Why are some people more productive than others? And is it possible to get the slackers to kick it up a notch or two?
Business researchers recently looked at those kinds of questions and found there’s science (and a few good habits) behind why some people get more done in less time, and why others don’t.
Yep, work smarter, not harder
“First, working longer hours does not necessarily mean higher personal productivity,” say Harvard Business School researchers Robert Pozen and Kevin Downey. “Working smarter is the key to accomplishing more of your top priorities each day.”
That may not be a big research revelation – after all, we’ve heard “work smarter, not harder” for decades.
What’s really revealing are the habits, patterns and movements of the most productive people. Here are five – plus tips for those who might need help to pick up the pace.
Revise each day
The most productive people do more than plan their day. They revise daily schedules the night before each work day.
Even more important, they plan work based on their top priorities and then act throughout the day with a definitive goal. (Older and more senior workers are particularly good at this, researchers pointed out.)
Tip: Next to each activity or appointment on the daily plan, note an objective so no time is squandered.
Prepare for the overload
Productive employees – regardless of if they’re remote or on-site – don’t complain about and procrastinate around a high volume of work and information.
They manage time and tasks when others might be overwhelmed by the quantity that’s in front of them.
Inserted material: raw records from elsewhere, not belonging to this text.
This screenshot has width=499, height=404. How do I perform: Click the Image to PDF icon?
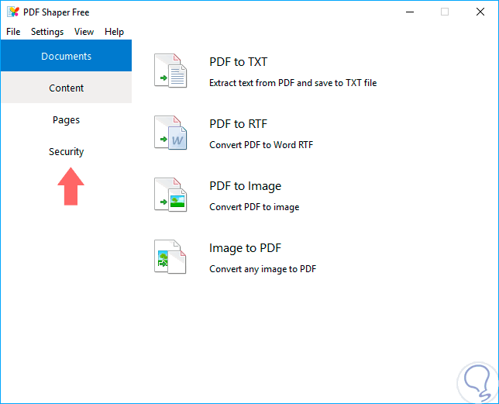170,257
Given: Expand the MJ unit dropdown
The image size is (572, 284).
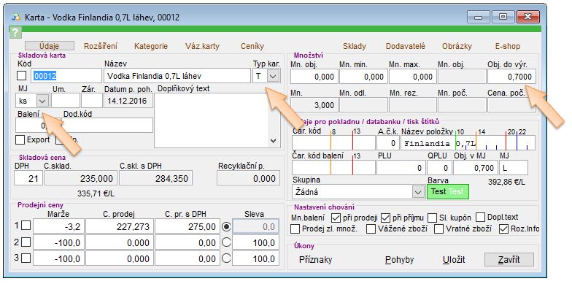Looking at the screenshot, I should point(42,101).
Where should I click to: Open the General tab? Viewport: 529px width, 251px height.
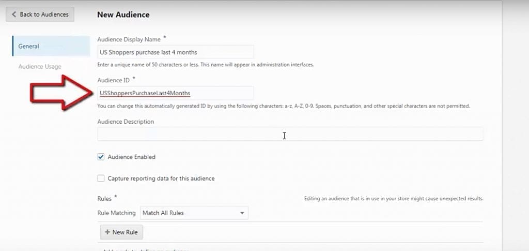pyautogui.click(x=51, y=46)
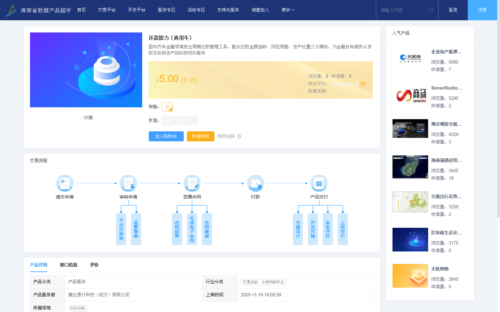
Task: Click the 登录 link
Action: coord(453,10)
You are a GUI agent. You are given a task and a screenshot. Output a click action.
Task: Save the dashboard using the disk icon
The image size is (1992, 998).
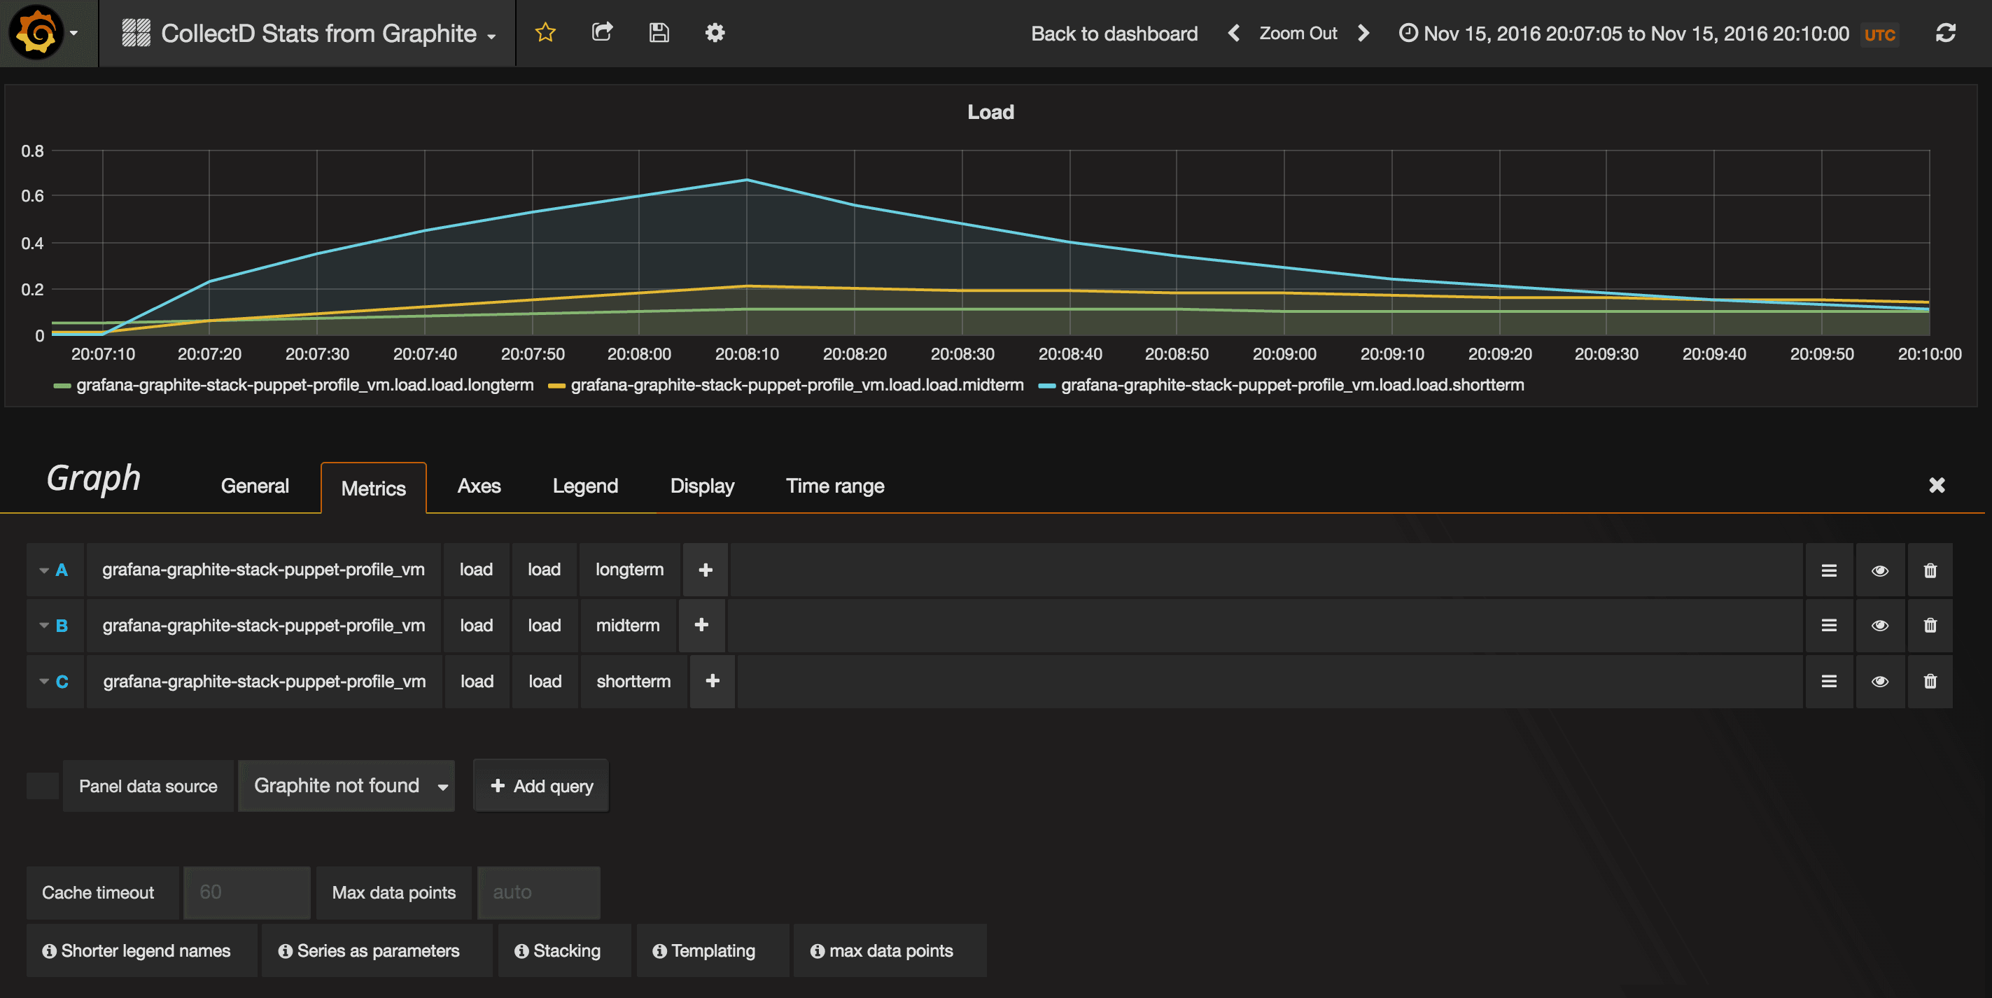(x=659, y=32)
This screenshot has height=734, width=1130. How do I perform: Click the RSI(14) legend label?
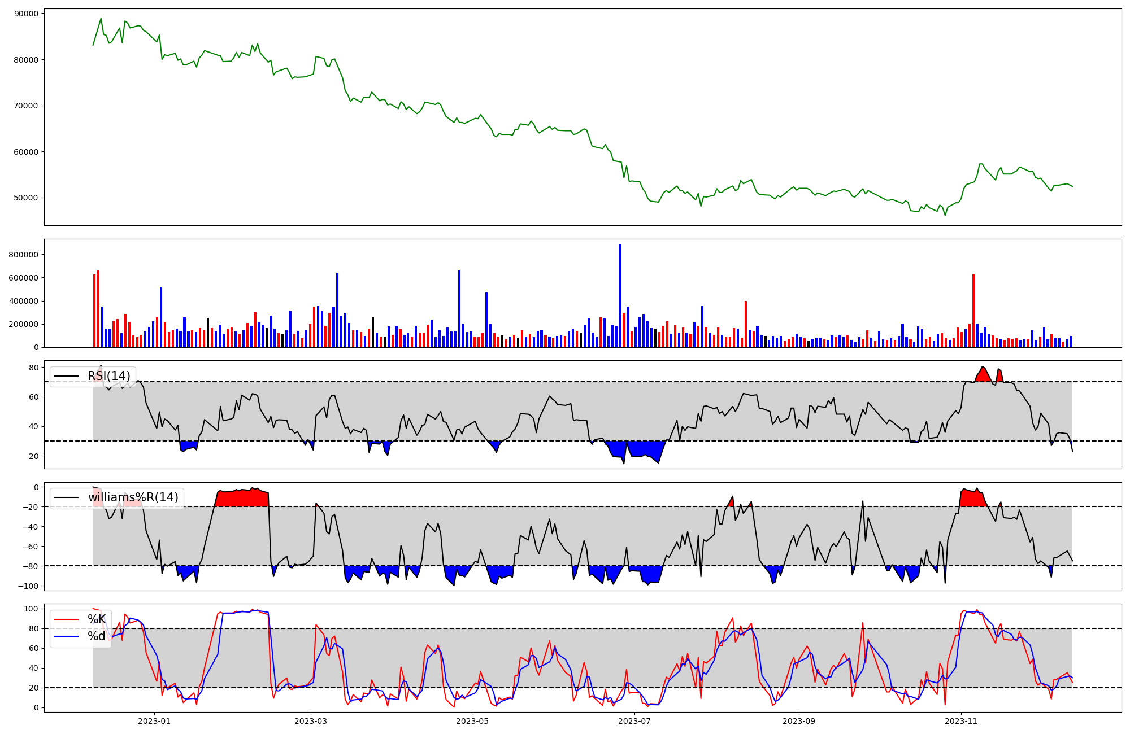tap(108, 376)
Tip 1: Use daily, usual routines – as small as getting dressed or eating breakfast – so you spend less time thinking about them and have more time and decision-making power to focus on the quantity of work.
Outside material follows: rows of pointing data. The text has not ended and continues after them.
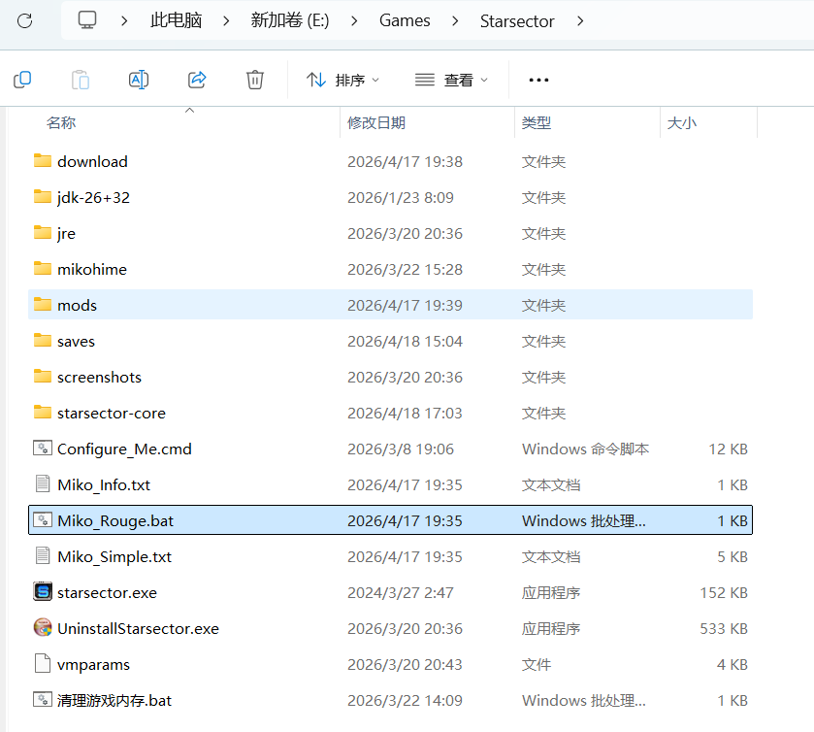This screenshot has width=814, height=732.
Task: Open the 查看 view dropdown
Action: [451, 80]
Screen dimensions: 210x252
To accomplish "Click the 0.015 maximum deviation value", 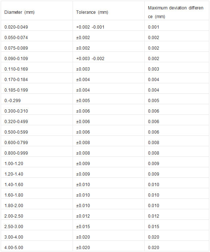I will point(153,227).
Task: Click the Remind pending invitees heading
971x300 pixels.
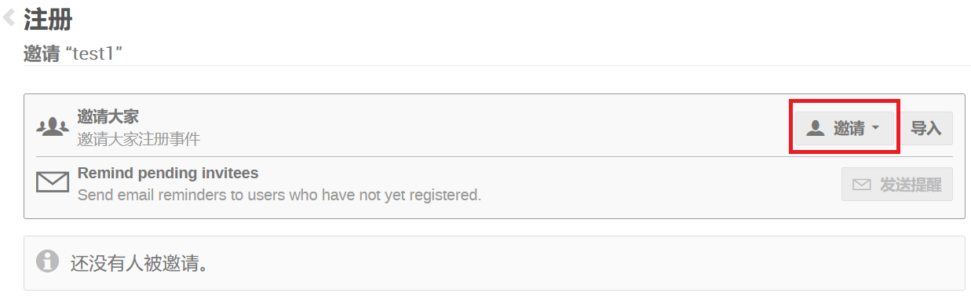Action: tap(168, 174)
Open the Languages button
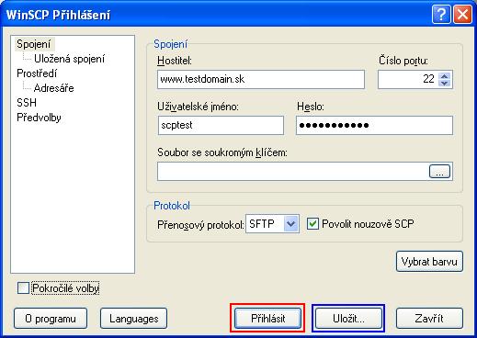This screenshot has width=477, height=338. coord(134,319)
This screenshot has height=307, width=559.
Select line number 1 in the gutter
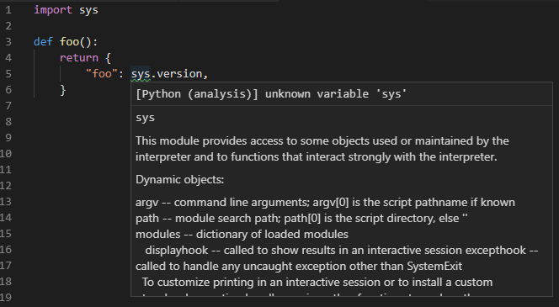tap(8, 10)
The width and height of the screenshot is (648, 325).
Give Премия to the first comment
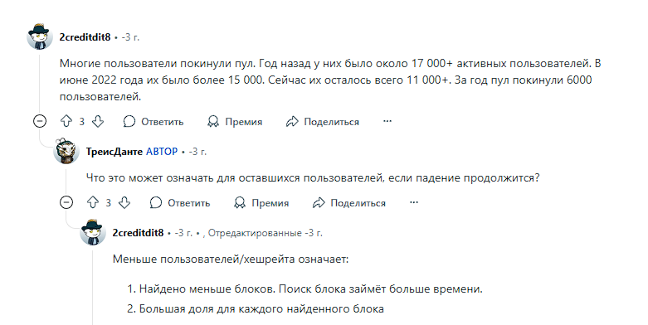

Tip 2: Break larger projects and goals into smaller tasks and reward yourself when you complete each.
Be vigilant about meeting time
The most productive people waste little time in meetings: They either run efficient meetings or are effective participants (and researchers found women are particularly good at this).
Tip: Prepare or insist on an agenda. If it’s your meeting, send a detailed agenda to all attendees that includes the goals to accomplish ahead of time. If you’re asked to attend, ask how you’re expected to contribute and what the agenda is to determine if it’s a valuable use of your time.
Tame the message beast
Productive people cope better with a high volume of incoming messages and information than their peers. (Men are particularly good at this, researchers found.)
Tip 1: Check the screens on your devices once per hour, not every few minutes. (You really can do this!)
Tip 2: Skip the majority of messages – email, chat, text and social media – by looking at the subject and sender. If they aren’t pertinent to those objectives you set the night before, delete or delay.
Stop trying to cram it all in
Some of the most unproductive people are the busiest. They work longer hours and get less done because they fill their agenda and lose focus.
The most productive people actually leave gaps in their schedules to deal with emergencies and unplanned events.
Tip: Add the calendar gaps and make outlines for larger work tasks so when you’re interrupted you know exactly where to pick up.